*TASKS FOR THIS EXERCISE*.
[1] Reproduce the Wikisource conference post word for word from "This blog post" to "other global stakeholders.".
[2] Pick up the blog post about the Wikisource 2025 Conference after its final sentence and keep writing it.

*SOURCE PASSAGE*.

This blog post is by Dr Adi Keinan-Schoonbaert, Digital Curator for Asian and African Collections, British Library. She's on Mastodon as @[email protected] and Bluesky as @adi-keinan.bsky.social
The Wikisource 2025 Conference, held in the lush setting of Bali, Indonesia between 14-16 February 2025, brought together a global community of Wikimedians, heritage enthusiasts, and open knowledge advocates. Organised by a coalition of Wikisource contributors, Wikimedia Foundation and Wikimedia Indonesia, the conference served as a dynamic space to discuss the evolving role of Wikisource, explore new technologies, and strengthen collaborations with libraries, cultural institutions, and other global stakeholders.
The conference, themed “Wikisource: Transform & Preserve Heritage Digitally,” featured a rich programme of keynote talks, long presentations, lightning talks, and informal meet-ups. Central themes included governance, technological advancements, community engagement, and the challenge of scaling Wikisource as a set of collaborative, multilingual platforms. We also enjoyed a couple of fantastic cultural events, celebrating the centuries-old, unique heritage of Bali!

*SOURCE DATA*.
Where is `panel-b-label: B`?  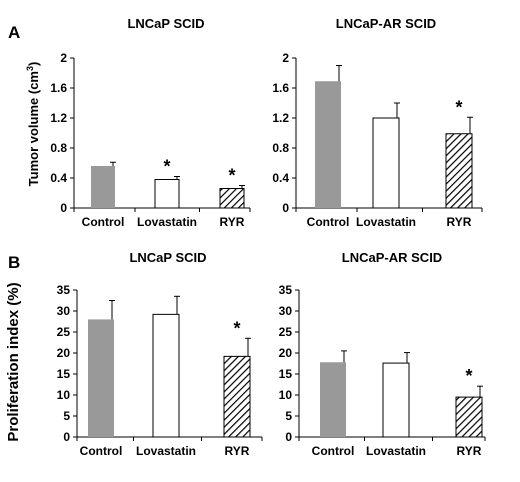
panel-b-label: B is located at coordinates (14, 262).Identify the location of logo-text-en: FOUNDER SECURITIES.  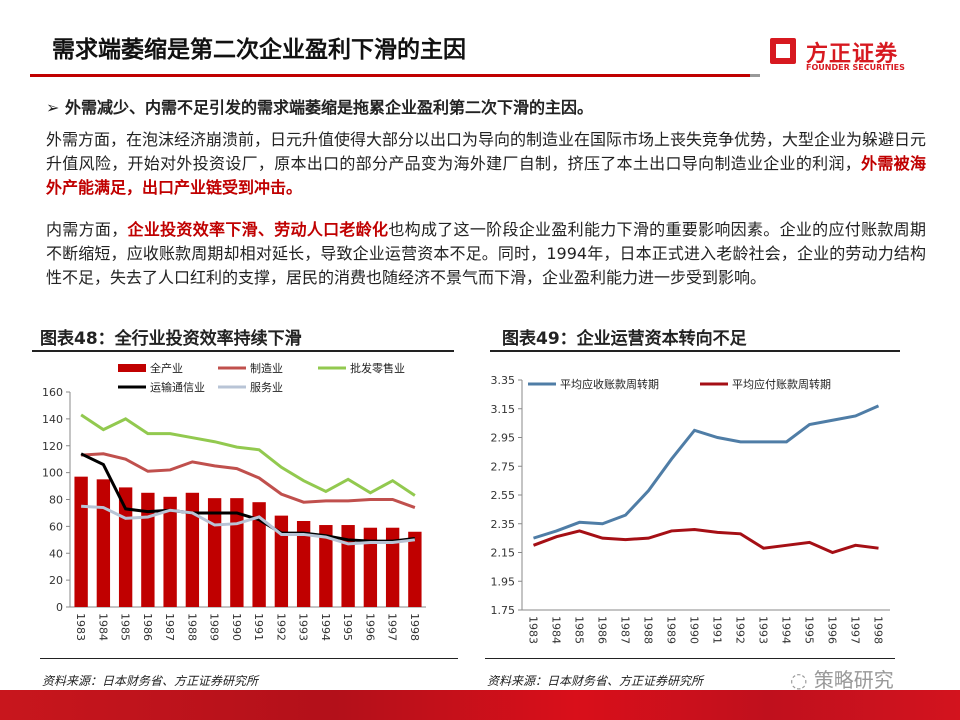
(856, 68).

*YOUR RESPONSES*.
[1]
This blog post is by Dr Adi Keinan-Schoonbaert, Digital Curator for Asian and African Collections, British Library. She's on Mastodon as @[email protected] and Bluesky as @adi-keinan.bsky.social
The Wikisource 2025 Conference, held in the lush setting of Bali, Indonesia between 14-16 February 2025, brought together a global community of Wikimedians, heritage enthusiasts, and open knowledge advocates. Organised by a coalition of Wikisource contributors, Wikimedia Foundation and Wikimedia Indonesia, the conference served as a dynamic space to discuss the evolving role of Wikisource, explore new technologies, and strengthen collaborations with libraries, cultural institutions, and other global stakeholders.

[2]
Keynotes and Indonesian Partnerships
Following a kick-off session on the state of Wikisource community and technology, several Indonesian partners shared insights into their work on heritage, preservation, and digital accessibility. Dr Munawar Holil (Kang Mumu) highlighted the efforts of Manassa (the Indonesian Manuscript Society) to safeguard over 121,000 manuscripts, the majority of which remain undigitised, with key collections located in Bali, Jakarta, and Aceh. Challenges include limited public awareness, sacred perceptions requiring ceremonial handling, and structural gaps in institutional training.
Dr Cokorda Rai Adi Paramartha from Udayana University addressed the linguistic diversity of Indonesia – home to 780 languages and 40 scripts, only eight (!) of which are in Unicode – and stressed the importance of developing digital tools like a Balinese keyboard to engage the younger generation. Both speakers underscored the role of community collaboration and technological innovation in making manuscripts more accessible and relevant in the digital age.
Dr Munawar Holil (left), Dr Cokorda Rai Adi Paramartha (right) and session moderator Ivonne Kristiani (WMF; centre).
I had the honour – and the absolute pleasure! – of being invited as one of the keynote speakers for this conference. In my talk I explored collaborations between the British Library and Wikisource, focusing on engaging local communities, raising awareness of library collections, facilitating access to digitised books and manuscripts, and enhancing them with accurate transcriptions.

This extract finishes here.